Dr. Steven Novella (SGU) blog on the trial:
https://www.sciencebasedmedicine.org...th-of-toddler/
Back to the OP and point #2:
Therefore, how much blame does Canada have for licensing a profession of, essentially, fake medical providers? Governments that legitimize such professions are failing in their duty to their citizens in the same manner that the Stephans failed Ezekiel. Ezekiel’s death is therefore on the heads of the naturopathic profession and the Canadian government as well.
[There is also a much more diffuse blame, but still clear, on the entire alternative medicine community. The Stephans did not exist in a vacuum: they are a product of a cultural movement that seeks to legitimize what was considered health fraud just a generation ago. This is what happens when you abandon rigorous science as the basis of a medical standard of care, when you water down that scientific standard, try to subvert the proper functioning of medical science, and lobby for regulations that allow for pseudoscience and just plain bad science in medicine.

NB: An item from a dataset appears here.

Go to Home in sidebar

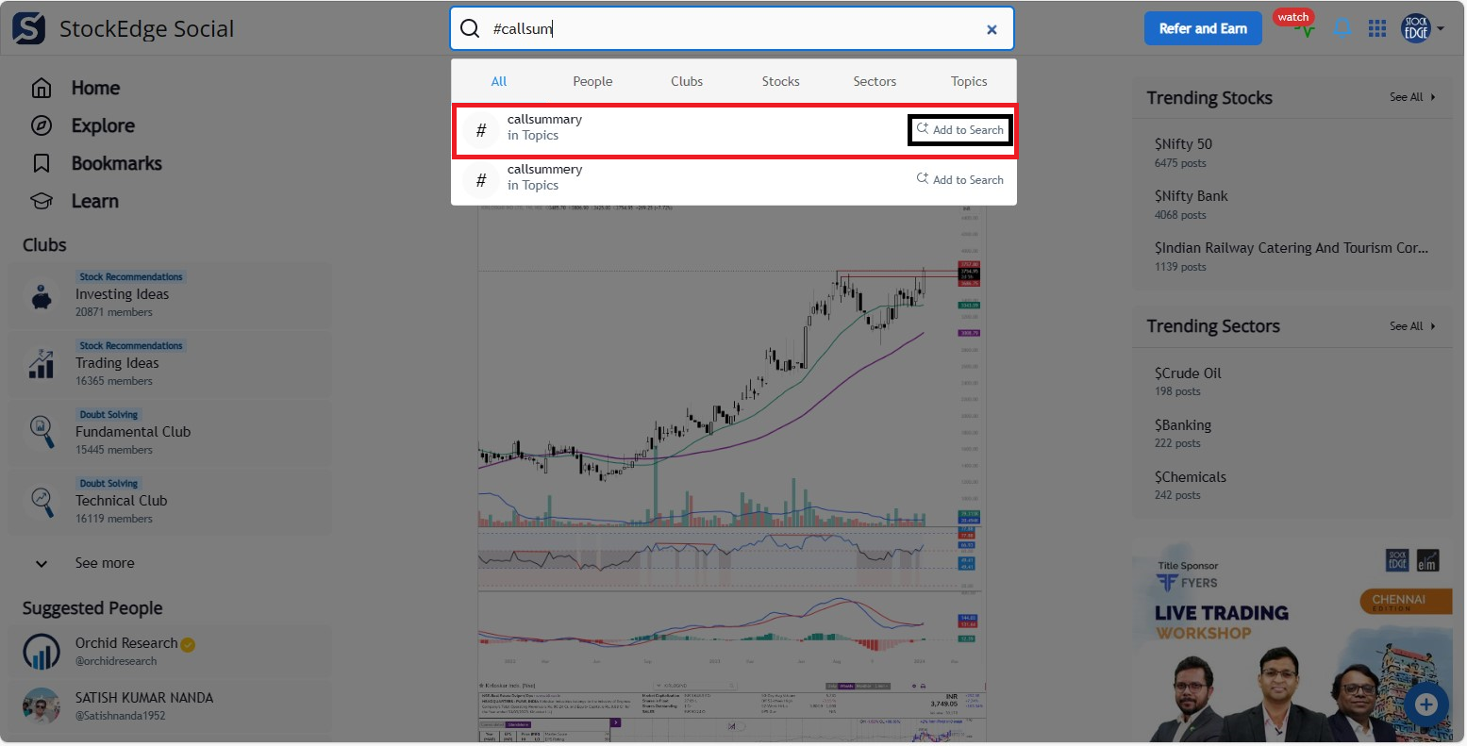(x=95, y=88)
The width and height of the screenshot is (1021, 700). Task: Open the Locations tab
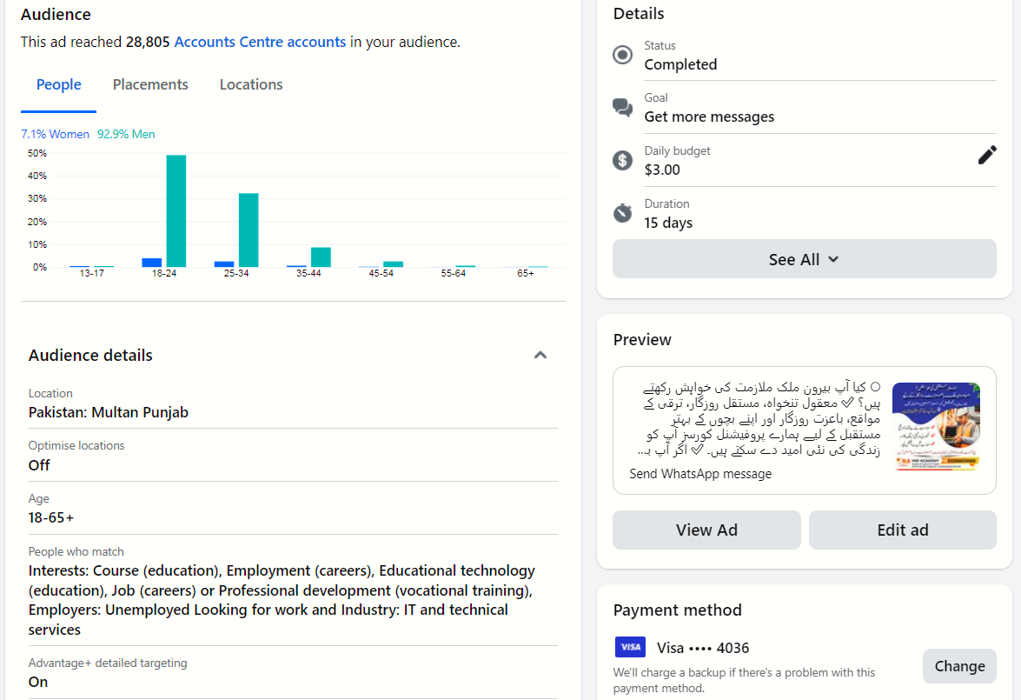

The Stephans are not an anomaly – they are a symptom of the intellectual bankruptcy and deception of the alternative medicine movement.
Governments have been slowly abandoning the defense of the standard of care, and in a way it is hypocritical of them to condemn parents for doing what they have implicitly sanctioned.]
Do our governments have to do more to regulate and inform about CAM?
There is a TV and radio ad often aired in Alberta by the Alberta Chiropractors. The main thrust of the ad is that the majority of Albertans have already been to a Chiropractor (this is the logical fallacy of appeal to popularity).
Why is there no rebuttal or requirement to defend the claims made?